Tensorflow versus Poisonous Mushrooms

After the Keras Example, let's build a tensorflow-based model as a comparision.

Feature Extraction

This example uses the same feature extraction techniques as the Keras Example.

In summary, the data prep follows these steps...

  1. Load a pandas dataframe from a csv file.
  2. Transform categorial data to one-hot representation.
  3. Split the training and test data sets.
  4. Extract edibility as labels.

In [1]:
from pandas import read_csv
srooms_df = read_csv('../data/agaricus-lepiota.data.csv')
from sklearn_pandas import DataFrameMapper
import sklearn
import numpy as np

mappings = ([
    ('edibility', sklearn.preprocessing.LabelEncoder()),
    ('odor', sklearn.preprocessing.LabelBinarizer()),
    ('habitat', sklearn.preprocessing.LabelBinarizer()),
    ('spore-print-color', sklearn.preprocessing.LabelBinarizer())
])

mapper = DataFrameMapper(mappings)
srooms_np = mapper.fit_transform(srooms_df.copy()).astype(np.float32)

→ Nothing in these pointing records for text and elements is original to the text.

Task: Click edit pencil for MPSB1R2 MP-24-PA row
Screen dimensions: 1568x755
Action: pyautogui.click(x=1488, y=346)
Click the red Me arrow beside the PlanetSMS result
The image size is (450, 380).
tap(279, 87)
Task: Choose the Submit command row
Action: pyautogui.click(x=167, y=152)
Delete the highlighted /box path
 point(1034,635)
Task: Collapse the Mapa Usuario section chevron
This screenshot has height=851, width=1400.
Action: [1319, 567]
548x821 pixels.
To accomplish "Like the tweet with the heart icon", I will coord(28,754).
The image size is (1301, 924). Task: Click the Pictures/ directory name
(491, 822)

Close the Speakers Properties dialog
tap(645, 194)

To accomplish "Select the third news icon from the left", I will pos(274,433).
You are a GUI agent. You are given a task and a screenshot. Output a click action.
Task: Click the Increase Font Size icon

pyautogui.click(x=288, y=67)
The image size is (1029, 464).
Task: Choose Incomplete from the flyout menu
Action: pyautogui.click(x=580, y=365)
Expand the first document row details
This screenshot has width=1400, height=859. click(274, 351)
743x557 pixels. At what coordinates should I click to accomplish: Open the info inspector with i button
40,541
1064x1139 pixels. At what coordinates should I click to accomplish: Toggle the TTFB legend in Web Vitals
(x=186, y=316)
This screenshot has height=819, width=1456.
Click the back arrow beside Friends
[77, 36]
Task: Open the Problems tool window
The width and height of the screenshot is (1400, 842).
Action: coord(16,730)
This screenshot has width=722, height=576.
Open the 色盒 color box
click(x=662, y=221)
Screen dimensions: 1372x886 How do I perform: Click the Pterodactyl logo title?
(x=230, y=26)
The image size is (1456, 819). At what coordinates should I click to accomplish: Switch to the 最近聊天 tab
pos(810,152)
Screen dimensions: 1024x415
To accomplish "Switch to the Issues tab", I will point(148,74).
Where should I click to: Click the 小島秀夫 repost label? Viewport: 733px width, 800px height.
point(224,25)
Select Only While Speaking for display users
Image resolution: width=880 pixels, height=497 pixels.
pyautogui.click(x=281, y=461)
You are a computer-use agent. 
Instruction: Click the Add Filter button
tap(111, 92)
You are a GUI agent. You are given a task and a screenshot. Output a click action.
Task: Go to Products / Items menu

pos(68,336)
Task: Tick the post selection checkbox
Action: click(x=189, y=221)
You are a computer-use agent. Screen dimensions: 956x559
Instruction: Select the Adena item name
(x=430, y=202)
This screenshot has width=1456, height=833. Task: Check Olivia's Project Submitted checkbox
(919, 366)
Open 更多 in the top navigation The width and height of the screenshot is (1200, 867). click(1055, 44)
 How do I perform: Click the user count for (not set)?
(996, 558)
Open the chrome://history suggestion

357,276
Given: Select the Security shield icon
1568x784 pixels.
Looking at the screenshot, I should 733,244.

from sklearn.model_selection import train_test_split
train, test = train_test_split(srooms_np, test_size = 0.2, random_state=7)
train_labels = train[:,0:1]
train_data = train[:,1:]
test_labels = test[:,0:1]
test_data = test[:,1:]

Model Definition

Tensorflow requies a bit more work than Keras to define the network because we need to define the model's parameters (i.e. the weights and biases). Here is a Keras code snippnet for comparison:

from keras.models import Sequential
from keras.layers import Dense, Dropout

model = Sequential()
model.add(Dense(20, activation='relu', input_dim=25))
model.add(Dropout(0.5))
model.add(Dense(1, activation='sigmoid'))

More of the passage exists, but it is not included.